Only one stretch of the material below is wanted: everything from the line containing "You are a computer-use agent. This" down to the line containing "Instruction: Click the waving", both ends included. Repeat it exactly and skip the pictures.

**DATA UNDER STUDY**:
◆ ◆ ◆
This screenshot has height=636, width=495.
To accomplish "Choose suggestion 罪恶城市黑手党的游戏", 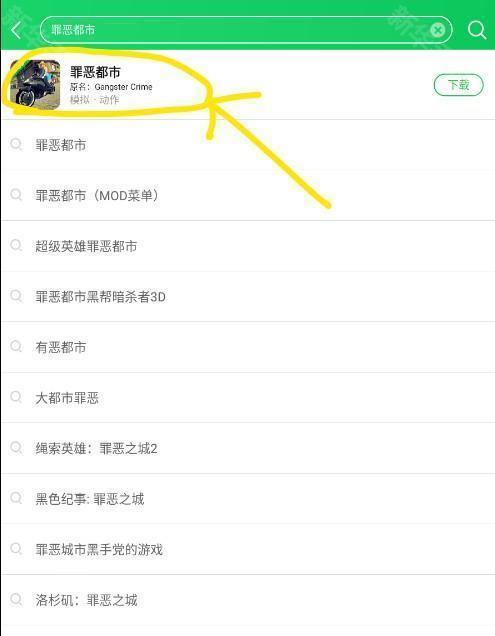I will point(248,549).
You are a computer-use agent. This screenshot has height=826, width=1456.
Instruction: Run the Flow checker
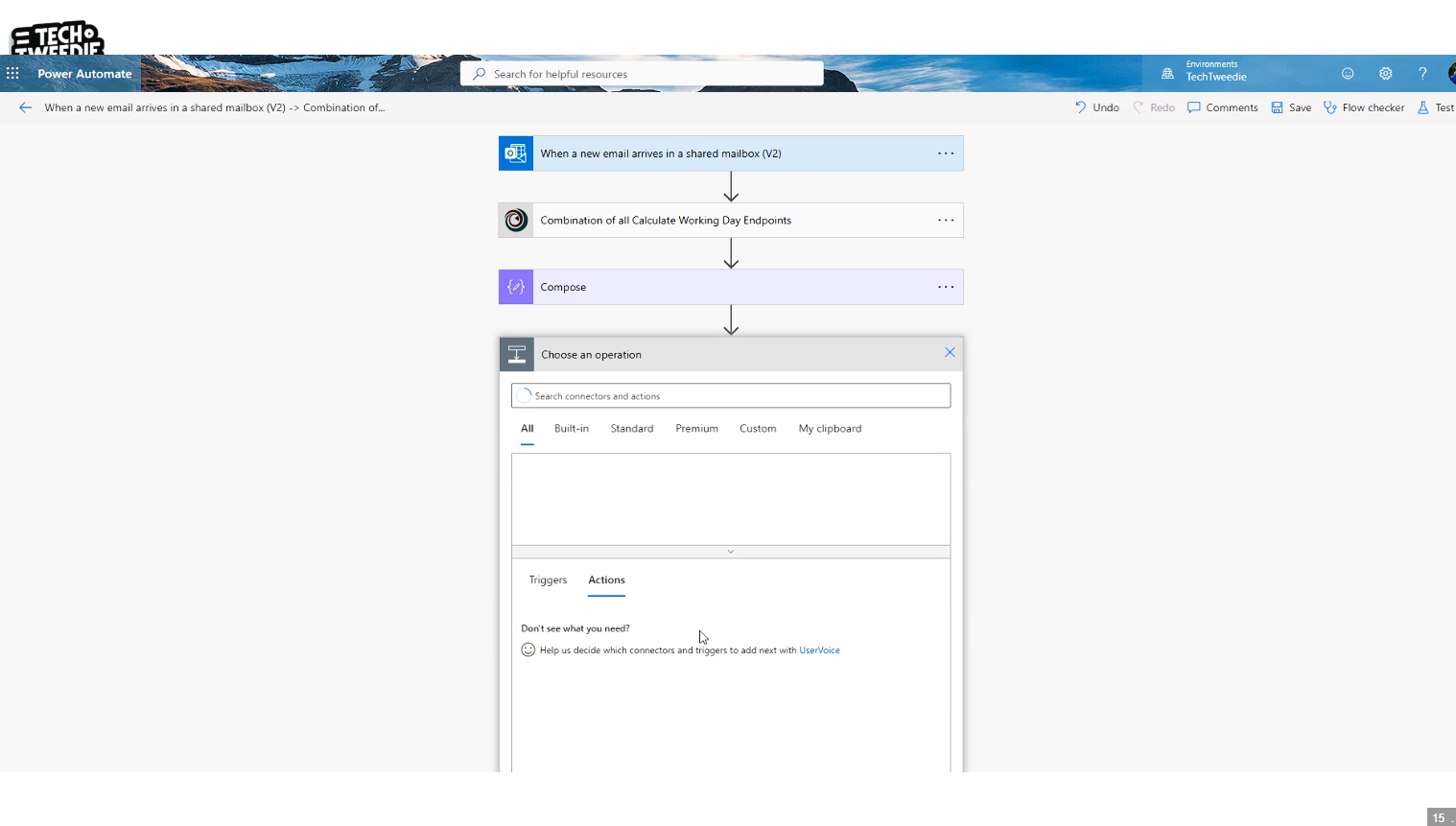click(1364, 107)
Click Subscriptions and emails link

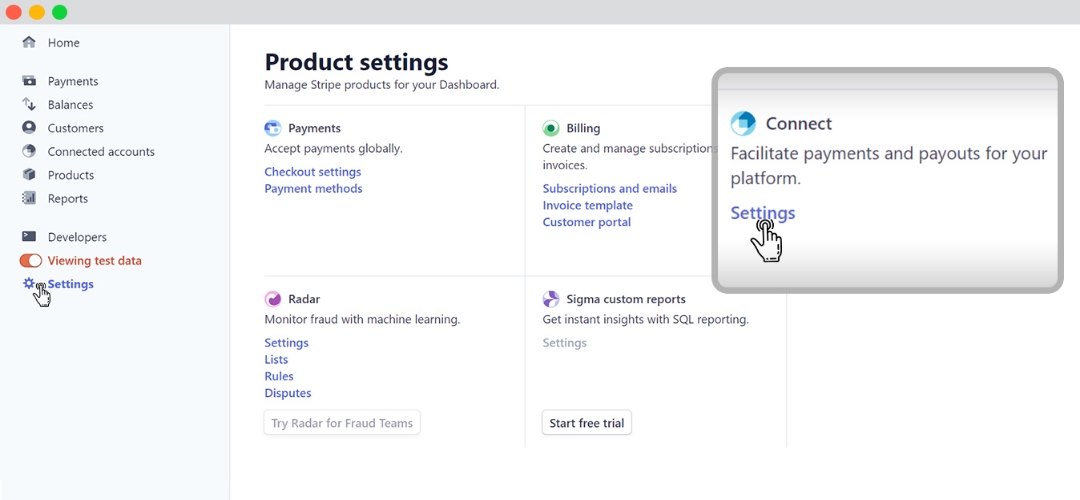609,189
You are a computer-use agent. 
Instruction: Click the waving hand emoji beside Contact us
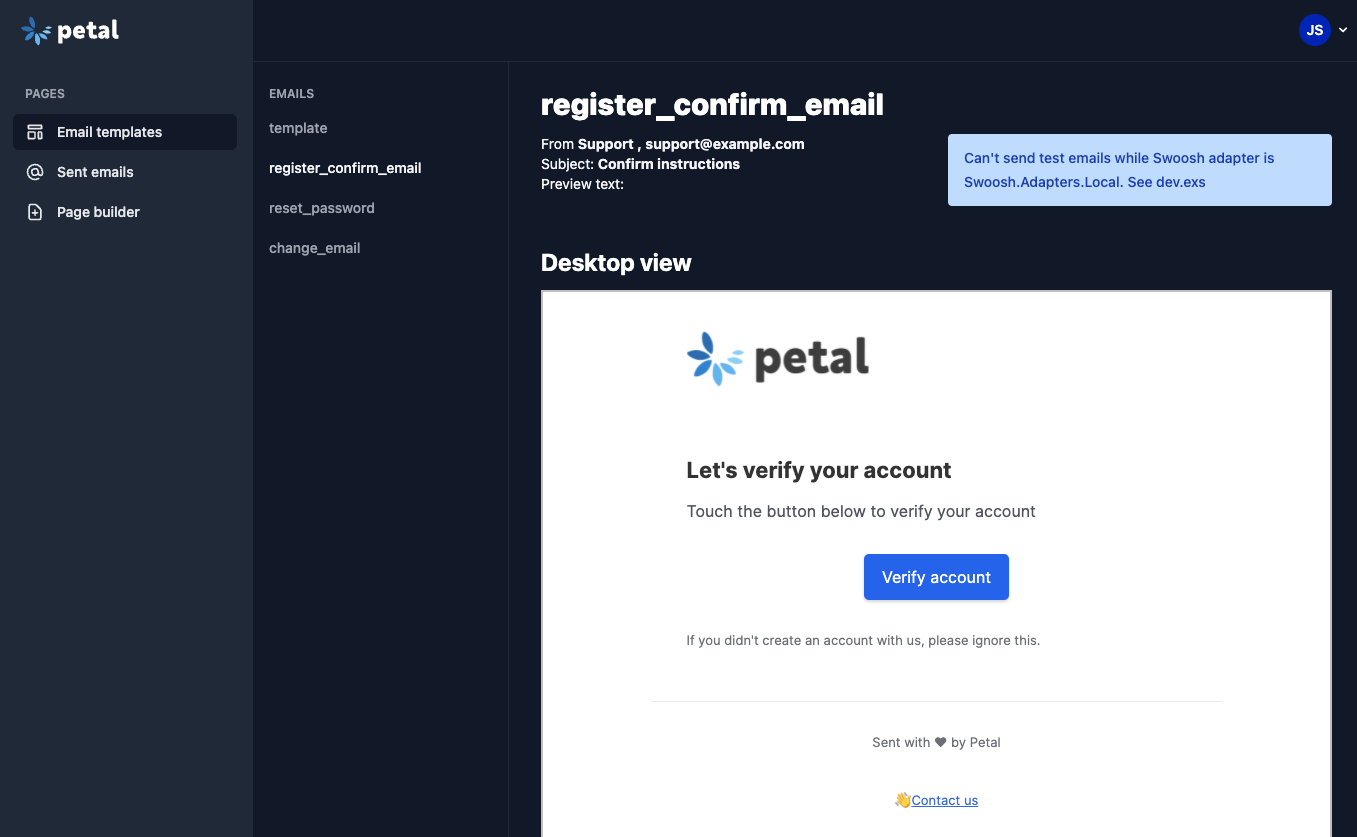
◆ ◆ ◆
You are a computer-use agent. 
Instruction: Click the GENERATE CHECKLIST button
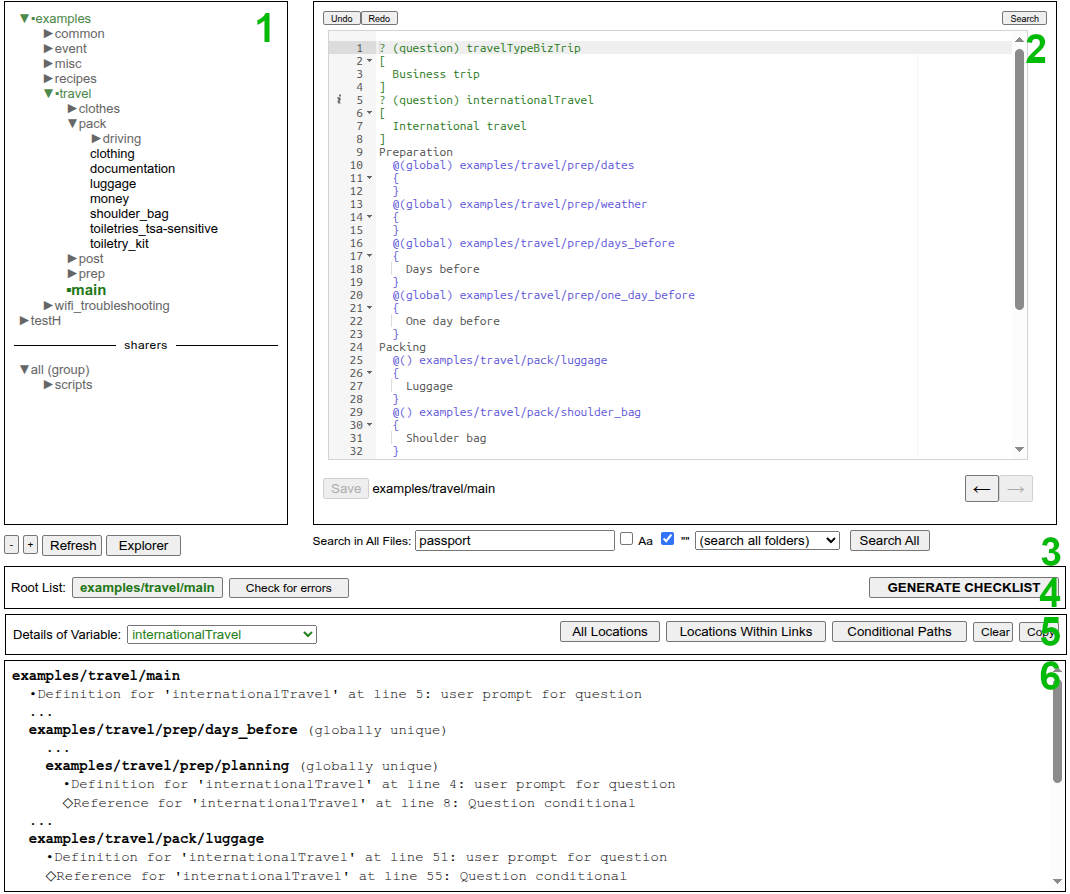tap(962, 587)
◆ ◆ ◆
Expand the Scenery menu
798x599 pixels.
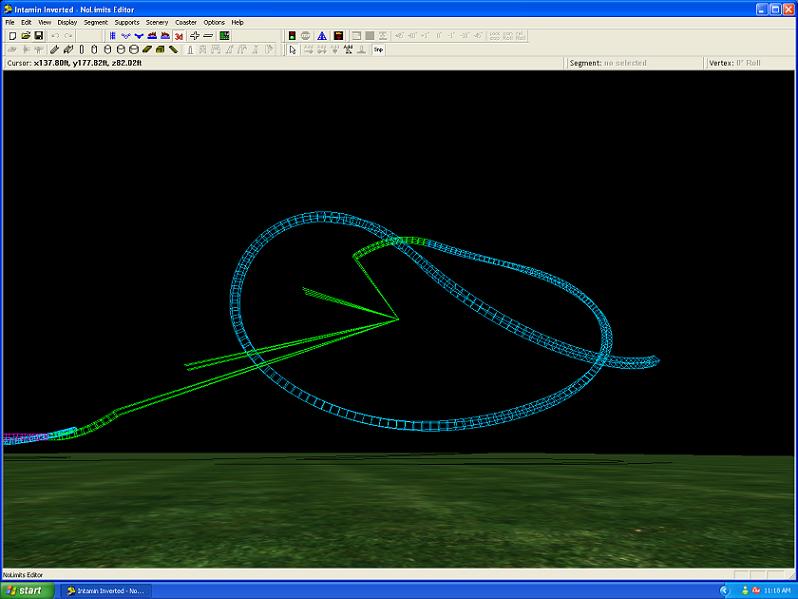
◆ ◆ ◆
**PROBLEM SOLUTION**:
You are a computer-use agent. This screenshot has height=826, width=1456.
Instruction: Run the Flow checker
click(1364, 107)
Click Subscriptions and emails link

609,189
You are a computer-use agent. 
Instruction: Click the waving hand emoji beside Contact us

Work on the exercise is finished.